После обеда приехал друг. Они посидели на замусоренной донельзя Кармазинской кухоньке, распили два кофейничка и поболтали обо всякой ерунде. Потом друг забрал рукопись и уехал. А Кармазин слонялся по комнате, не зная, чем себя занять, пока не сообразил одеться и убрести куда глаза глядят.
Вечер он скоротал в кинотеатре, где в затмении напоролся на какой-то пустяшный индийский фильмишко с обязательными песнями и плясками. Нелепицы, творимые по ходу действия, внезапно пробудили в нем осознание того факта, что и его роман непременно будет экранизирован. Кармазин поневоле вообразил эту вертлявую, толстомясую индианочку, что, как умела, строила ему глазки с прыгающего в такт ее повизгиваньям экрана, в главной роли, в выстраданном, под сердцем выношенном, светлейшем женском образе. Ему едва не сделалось дурно. И понадобилось изрядное напряжение фантазии, чтобы вытеснить из памяти щекастую смуглую рожицу и впустить на высвободившееся место трепетный, одухотворенный облик этой самой… как ее?.. «графини Добринской».
Домой Кармазин пришел умиротворенный. И вскоре заснул.
Зазвонил телефон.
…Это был друг. Он долго сопел в трубку, не зная, с чего начать. А потом сказал, что роман Кармазина гениален.

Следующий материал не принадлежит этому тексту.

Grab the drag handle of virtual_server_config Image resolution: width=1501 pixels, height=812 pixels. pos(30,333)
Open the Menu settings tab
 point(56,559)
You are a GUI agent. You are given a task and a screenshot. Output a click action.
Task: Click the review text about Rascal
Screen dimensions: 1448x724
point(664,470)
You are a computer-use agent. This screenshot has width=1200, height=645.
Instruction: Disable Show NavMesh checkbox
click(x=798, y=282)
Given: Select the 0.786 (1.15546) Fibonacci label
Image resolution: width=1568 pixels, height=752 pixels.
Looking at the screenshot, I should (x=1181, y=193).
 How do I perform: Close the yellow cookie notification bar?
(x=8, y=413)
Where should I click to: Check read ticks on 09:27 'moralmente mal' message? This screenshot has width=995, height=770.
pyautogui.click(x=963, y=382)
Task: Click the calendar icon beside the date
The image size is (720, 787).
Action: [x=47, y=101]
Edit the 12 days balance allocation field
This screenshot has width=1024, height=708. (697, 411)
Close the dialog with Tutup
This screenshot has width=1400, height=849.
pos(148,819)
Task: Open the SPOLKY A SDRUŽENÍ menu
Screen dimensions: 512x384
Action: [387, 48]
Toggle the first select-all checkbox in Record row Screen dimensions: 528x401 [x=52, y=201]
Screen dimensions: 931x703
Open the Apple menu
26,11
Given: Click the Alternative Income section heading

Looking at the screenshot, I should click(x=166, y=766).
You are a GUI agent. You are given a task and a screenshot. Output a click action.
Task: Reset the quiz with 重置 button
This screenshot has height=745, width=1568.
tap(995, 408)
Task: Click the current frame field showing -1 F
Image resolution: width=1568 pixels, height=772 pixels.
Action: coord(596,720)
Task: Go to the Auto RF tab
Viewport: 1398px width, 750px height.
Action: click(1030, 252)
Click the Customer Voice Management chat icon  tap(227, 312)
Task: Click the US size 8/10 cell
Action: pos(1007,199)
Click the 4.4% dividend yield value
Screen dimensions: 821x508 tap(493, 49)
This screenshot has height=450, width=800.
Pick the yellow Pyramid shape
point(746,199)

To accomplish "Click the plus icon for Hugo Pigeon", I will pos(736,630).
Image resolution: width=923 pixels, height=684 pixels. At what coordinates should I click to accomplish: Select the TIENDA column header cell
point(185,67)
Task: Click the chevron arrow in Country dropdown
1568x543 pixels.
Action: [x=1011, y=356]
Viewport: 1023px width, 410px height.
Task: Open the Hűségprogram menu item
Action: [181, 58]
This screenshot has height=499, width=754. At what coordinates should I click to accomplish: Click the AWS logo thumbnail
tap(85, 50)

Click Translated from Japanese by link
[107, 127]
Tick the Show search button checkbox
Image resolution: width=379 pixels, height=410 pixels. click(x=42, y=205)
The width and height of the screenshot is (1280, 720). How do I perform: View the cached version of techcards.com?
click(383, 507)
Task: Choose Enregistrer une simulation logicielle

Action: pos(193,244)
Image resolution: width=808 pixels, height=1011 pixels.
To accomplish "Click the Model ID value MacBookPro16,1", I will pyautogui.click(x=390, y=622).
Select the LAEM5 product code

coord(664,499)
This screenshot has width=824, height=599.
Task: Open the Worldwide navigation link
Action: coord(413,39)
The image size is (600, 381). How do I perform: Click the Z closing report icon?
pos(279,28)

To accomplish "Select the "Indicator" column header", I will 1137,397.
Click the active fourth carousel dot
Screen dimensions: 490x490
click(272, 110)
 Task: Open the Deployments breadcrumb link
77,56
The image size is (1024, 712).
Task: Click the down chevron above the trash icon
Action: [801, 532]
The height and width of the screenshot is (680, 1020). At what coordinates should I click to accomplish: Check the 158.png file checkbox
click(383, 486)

Что он выше всякой критики, что само имя Кармазина войдет в анналы человеческой письменности если не впереди, то по крайней мере где-то в непосредственной близости от имен Маркеса и Джойса, а мелочью вроде всех Мураками оптом и каких-нибудь Бегбедеров и Уэльбеков можно смело пренебречь. Под конец друг, здоровенный мужичище, весь в якорях и голых русалках, сменивший двух жен и схоронивший всю свою родню, гаубицей не прошибешь и танком не своротишь, заплакал как дитя и объявил, что счастлив быть другом такого человека, как Кармазин, и только благодаря этому претендовать на какое-никакое, а место в истории.
Кармазин слушал эти слова и тоже плакал от счастья и любви ко всему человечеству. Он думал, что теперь можно и умереть. Что было бы хорошо умереть прямо сейчас, не отходя от телефона, в минуту наивысшего блаженства. Но потом понял, что это окажется предательством по отношению к ближним. Не имел он права сгинуть прежде, чем напишет еще с десяток шедевров. Даже не напишет – а одарит ими цивилизацию и культуру! Прижимая к уху теплую пластмассовую коробку с хлюпающим оттуда другом, Кармазин ощущал себя титаном Возрождения. Он твердо решил прожить до ста лет и всю эту чертову прорву времени писать, писать и писать. Это был его долг, его святая обязанность перед будущим.